Why Dalmia Bharat’s Margin Compression Mirrors India Cement Trends
The Indian cement landscape is in the throes of a pricing correction that began in late 2023 when demand‑driven price hikes hit a ceiling. Dalmia’s 4% QoQ NSR decline reflects a broader softening in the East and South markets, where competition intensified and builders turned price‑sensitive. Lower freight costs helped offset some of the pain, but they were insufficient to offset the surge in raw‑material (RM) costs—especially the higher limestone and gypsum prices driven by the Tamil Nadu Mineral Bearing Land Act. When RM costs rise, EBITDA margins contract unless the firm can pass those costs onto customers, a feat that’s proving increasingly difficult.
How Competitors Tata‑Cement and Adani Total Gas Are Positioning Against Rising Input Costs
Tata‑Cement, the sector’s largest player, has leaned heavily on its diversified geographic footprint and stronger brand pricing power to cushion against falling NSR. Its recent earnings call highlighted a proactive cost‑pass‑through strategy that kept EBITDA per tonne relatively stable. In contrast, Adani Total Gas (a downstream energy supplier to cement plants) is benefitting from higher pet‑coke and coal prices—fuel inputs that Dalmia plans to blend more of, albeit with a short‑term cost drag. Both peers are watching Dalmia’s cost curve closely; any misstep by Dalmia could shift market share toward the more agile operators.
Historical Pricing Cycles: What the 2015‑16 Cement Slump Taught Investors
Back in 2015‑16, the Indian cement sector experienced a similar price contraction after a four‑year boom. Companies that had over‑leveraged during the high‑price era saw EBITDA margins plunge, and many were forced to cut capex or delay expansion. Those that maintained a disciplined cost structure—like ACC and Ambuja—emerged with stronger balance sheets and were able to capture market share once prices recovered. The lesson for Dalmia is stark: without a resilient cost base, the current dip could become a prolonged earnings trough rather than a brief hiccup.
Technical Snapshot: What the Stock’s EV‑EBITDA Multiple Says Now
At a current EV‑EBITDA multiple of 11.6× for FY27 and 9.9× for FY28, Dalmia sits near the upper end of the sector’s historical range (8‑12×). The multiple reflects optimism about FY28 volume upside but also embeds a risk premium for the pricing headwinds. A break below the 200‑day moving average could trigger further downside pressure, while a sustained rally above the 50‑day average might indicate that the market is already pricing in a recovery in NSR. Traders should watch the relative strength index (RSI) for over‑bought signals; a reading above 70 would suggest a potential short‑term correction.
Investor Playbook: Bull vs.
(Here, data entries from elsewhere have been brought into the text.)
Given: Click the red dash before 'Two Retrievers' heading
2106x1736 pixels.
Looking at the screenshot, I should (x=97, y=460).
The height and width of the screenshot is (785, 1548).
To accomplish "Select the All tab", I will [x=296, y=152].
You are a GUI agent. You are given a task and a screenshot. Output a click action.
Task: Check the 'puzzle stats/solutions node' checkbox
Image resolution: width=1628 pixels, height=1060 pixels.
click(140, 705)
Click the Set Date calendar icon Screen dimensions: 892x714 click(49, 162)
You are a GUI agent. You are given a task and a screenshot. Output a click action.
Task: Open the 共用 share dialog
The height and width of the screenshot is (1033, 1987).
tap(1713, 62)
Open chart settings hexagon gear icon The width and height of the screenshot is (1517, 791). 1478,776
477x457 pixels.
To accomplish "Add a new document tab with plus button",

Bear Cases for Dalmia Bharat
- Bull Case: FY28 incentives improve, volume growth accelerates to >10% YoY, and the company successfully shifts to a cheaper fuel mix (more domestic coal and renewables). This would lift EBITDA/t to Rs 850, compress the EV‑EBITDA multiple to ~9×, and push the share price toward Rs 2,600.
- Bear Case: NSR continues to fall, raw‑material costs remain elevated, and the company’s cost‑pass‑through ability is hampered by weak demand in the East and South. EBITDA/t could slide below Rs 700, the EV‑EBITDA multiple could expand to >13× due to earnings pressure, and the stock may retreat to the Rs 1,800‑1,900 zone.
For investors who value disciplined cost management and a clear path to margin recovery, a cautious HOLD with a watch‑list trigger at Rs 2,100 (upside) and Rs 1,850 (downside) makes sense. Those seeking higher conviction should weigh the comparative resilience of peers like Tata‑Cement before reallocating capital.